Set down all of the records word for word.

Source data:

####################

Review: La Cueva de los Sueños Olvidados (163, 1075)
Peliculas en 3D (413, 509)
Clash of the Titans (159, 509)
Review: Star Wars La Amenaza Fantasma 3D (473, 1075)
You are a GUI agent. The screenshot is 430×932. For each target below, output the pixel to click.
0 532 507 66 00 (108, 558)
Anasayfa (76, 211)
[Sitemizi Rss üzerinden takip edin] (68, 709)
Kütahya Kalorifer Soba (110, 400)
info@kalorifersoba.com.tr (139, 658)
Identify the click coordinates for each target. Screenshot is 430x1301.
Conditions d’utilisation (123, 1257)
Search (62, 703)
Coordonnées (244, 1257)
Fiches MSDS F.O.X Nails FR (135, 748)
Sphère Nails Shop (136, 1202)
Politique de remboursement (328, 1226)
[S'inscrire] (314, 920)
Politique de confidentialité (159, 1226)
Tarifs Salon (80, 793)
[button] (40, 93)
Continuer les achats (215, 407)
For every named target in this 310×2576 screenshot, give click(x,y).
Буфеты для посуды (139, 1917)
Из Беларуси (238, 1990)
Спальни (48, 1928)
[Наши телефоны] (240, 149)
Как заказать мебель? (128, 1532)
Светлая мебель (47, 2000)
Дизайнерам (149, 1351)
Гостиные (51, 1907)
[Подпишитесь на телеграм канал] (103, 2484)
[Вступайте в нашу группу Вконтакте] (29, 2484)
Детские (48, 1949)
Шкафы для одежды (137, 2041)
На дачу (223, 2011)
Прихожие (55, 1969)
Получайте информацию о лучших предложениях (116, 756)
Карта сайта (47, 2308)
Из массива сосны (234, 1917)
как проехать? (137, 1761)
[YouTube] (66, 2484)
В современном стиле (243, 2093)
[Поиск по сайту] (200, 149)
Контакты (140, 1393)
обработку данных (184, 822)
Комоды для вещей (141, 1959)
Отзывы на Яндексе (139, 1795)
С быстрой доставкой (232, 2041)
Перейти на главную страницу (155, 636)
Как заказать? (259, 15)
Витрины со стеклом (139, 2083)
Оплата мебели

####################

**Task output**
Review: La Cueva de los Sueños Olvidados (163, 1075)
Peliculas en 3D (413, 509)
Clash of the Titans (159, 509)
Review: Star Wars La Amenaza Fantasma 3D (473, 1075)
You are a GUI agent. The screenshot is 430×932. For each target below, output the pixel to click.
0 532 507 66 00 (108, 558)
Anasayfa (76, 211)
[Sitemizi Rss üzerinden takip edin] (68, 709)
Kütahya Kalorifer Soba (110, 400)
info@kalorifersoba.com.tr (139, 658)
Identify the click coordinates for each target. Screenshot is 430x1301.
Conditions d’utilisation (123, 1257)
Search (62, 703)
Coordonnées (244, 1257)
Fiches MSDS F.O.X Nails FR (135, 748)
Sphère Nails Shop (136, 1202)
Politique de remboursement (328, 1226)
[S'inscrire] (314, 920)
Politique de confidentialité (159, 1226)
Tarifs Salon (80, 793)
[button] (40, 93)
Continuer les achats (215, 407)
For every named target in this 310×2576 screenshot, give click(x,y).
Буфеты для посуды (139, 1917)
Из Беларуси (238, 1990)
Спальни (48, 1928)
[Наши телефоны] (240, 149)
Как заказать мебель? (128, 1532)
Светлая мебель (47, 2000)
Дизайнерам (149, 1351)
Гостиные (51, 1907)
[Подпишитесь на телеграм канал] (103, 2484)
[Вступайте в нашу группу Вконтакте] (29, 2484)
Детские (48, 1949)
Шкафы для одежды (137, 2041)
На дачу (223, 2011)
Прихожие (55, 1969)
Получайте информацию о лучших предложениях (116, 756)
Карта сайта (47, 2308)
Из массива сосны (234, 1917)
как проехать? (137, 1761)
[YouTube] (66, 2484)
В современном стиле (243, 2093)
[Поиск по сайту] (200, 149)
Контакты (140, 1393)
обработку данных (184, 822)
Комоды для вещей (141, 1959)
Отзывы на Яндексе (139, 1795)
С быстрой доставкой (232, 2041)
Перейти на главную страницу (155, 636)
Как заказать? (259, 15)
Витрины со стеклом (139, 2083)
Оплата мебели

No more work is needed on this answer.